Friday, February 01, 2008
Crossing 600 miles of water to get to Bahamas.
I like that pic. I don't know how it's going to look on the blog, but at home it looks like I can actually look up and see into space.
These shots were taken a short while ago in a Citation Bravo, which is the newfangled version of the Citation II I fly - the airframe is the same, but the engines have 10% more thrust, the landing gear is trailing link (makes for softer landings) and the cockpit instruments are a lot more modern.
We took this plane to Bahamas. To be honest, I am less excited about that area than I used to be - there are only so many days I can walk along the beach with a pina colada before I start to pine for my couch at home. It's weird, but true.
Anyway, where were we?
I'm posting these pics as I'm looking outside my window at a massive snowstorm which is hammering the Toronto area. You know, the part where I previously said I was sick of Bahamas? I take it back. I'm ready for another trip, Mr. Charter client sir.
Okay, I'm getting off track. I actually had something interesting to post today, so now that I have alienated 90% of you, it's time to talk about pilot-geek stuff and chase away the remaining 10% :D
On the way back, the headwinds were such that in order to have enough fuel for the return leg, we had to climb to 43,000' above sea level, where the fuel burns are lowest. I'm not generally a huge fan of high-altitude flight (my personal feel-good altitude is 33,000'), mostly because we get exposed to a lot of solar radiation, which isn't particularly good for us. But there's another reason too, one which I will attempt to explain.
The higher we go, the more we tuck ourselves into 'coffin corner'
Here's a picture illustration of what I mean, taken at 38,000', climbing to 39,000'.
The part we care about at the moment is the airspeed indicator, which is at the top left of the pic. We are indicating 184 knots, and climbing at 500 feet per minute. Now see the little red bar at the top of the airspeed indicator, starting somewhere at around 218 or 219 knots? That's our never-exceed-speed indicator, showing the fastest we are allowed to go before we start to lose some structural strength in the airframe. To oversimplify - if we go too far over our redline, the wings come off.

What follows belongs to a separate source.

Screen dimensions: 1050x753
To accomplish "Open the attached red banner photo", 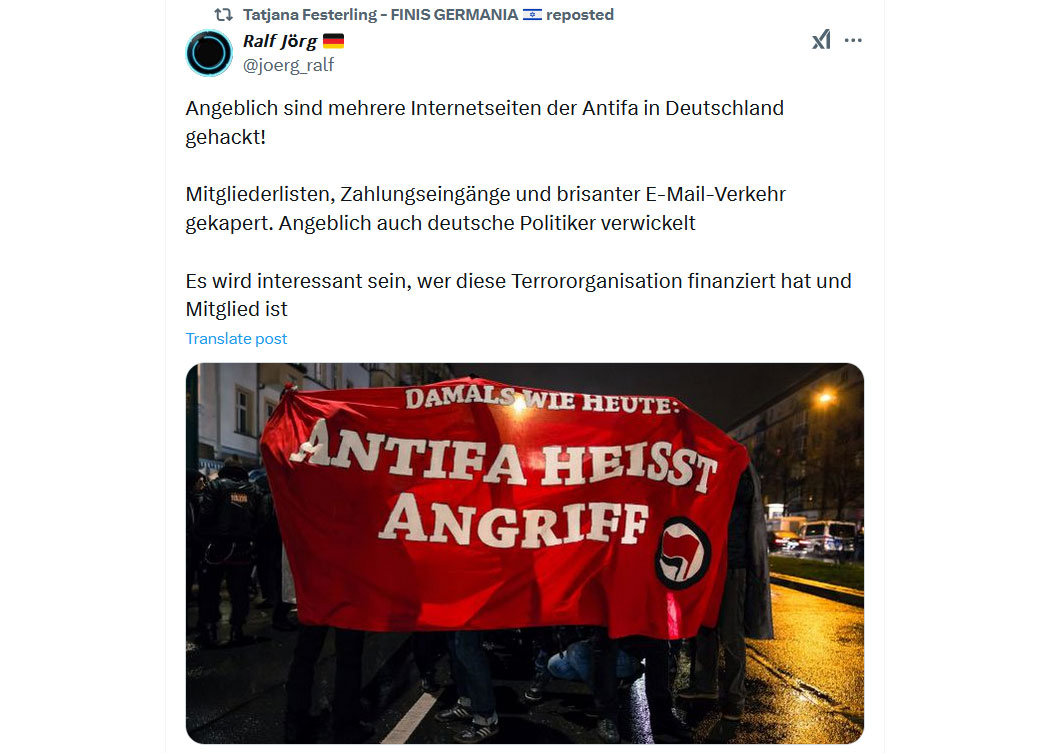I will [x=525, y=553].
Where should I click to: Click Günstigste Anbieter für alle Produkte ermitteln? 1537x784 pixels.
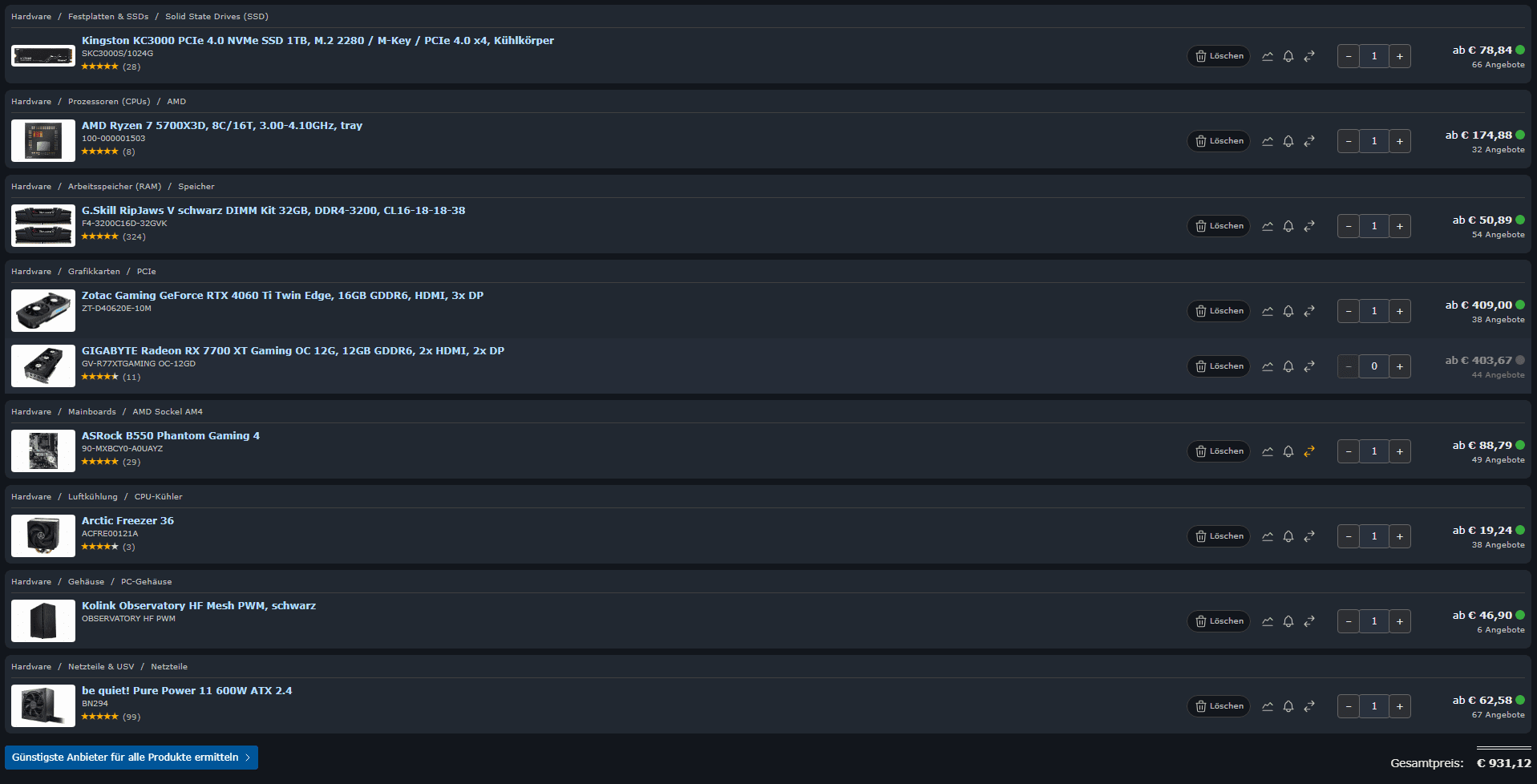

Now there is another bar on the airspeed indicator that we can't see yet - it's a white one which appears at the low end of the indicator. It shows us the stall speed of the aircraft at that particular altitude. At 38,000', it's not yet an issue.
Now let's climb up a little higher.
See what happened to that little red bar on the airspeed indicator? We only climbed 3,000', but now the red bar is showing that our never-exceed speed is only about 202 knots. You still can't see it, but the white bar showing our stall speed has climbed also.
Let's push our luck and climb to 42,000' now. The altitude that we are currently flying at is indicated on the right side of the display, in green. The altitude at the top of the right side in red is what we have told the plane to climb to.
Now the red never-exceed-speed bar is showing somewhere around 198 knots, and we see the first appearance of the white dont-go-below-this-or-you-will-stall bar, which is showing around 137 knots or so.
I found it interesting that in these pics, we have only climbed 3,000'
We still have 60 knots to play with in between these two ranges, so it's not a huge issue for us, but consider this: At sea level, our never-exceed speed would be around 275 knots, and our stall speed would be around 85 knots, which gives us a 190 knot speed range that we can safely operate the airplane in.
This same effect applies to all aircraft - it was said that the US military spy planes such as the U2 or the SR71, who climb to altitudes above 60,000', would only have a 5 - 15 knot window in between the never-exceed speed and the stall speed, so it was vital to handle the aircraft extremely gently to avoid an upset.
Why does this happen? Well, I'm not going to go into it in much depth - Aviatrix at Cockpit Conversation can explain it a lot better than I can, but the short version is that the air is less dense at altitude, which causes all sorts of funky things to happen to airplanes.
That's it for my pilot-geek stuff today, I just thought it was interesting to see the effect of lower air density in real life.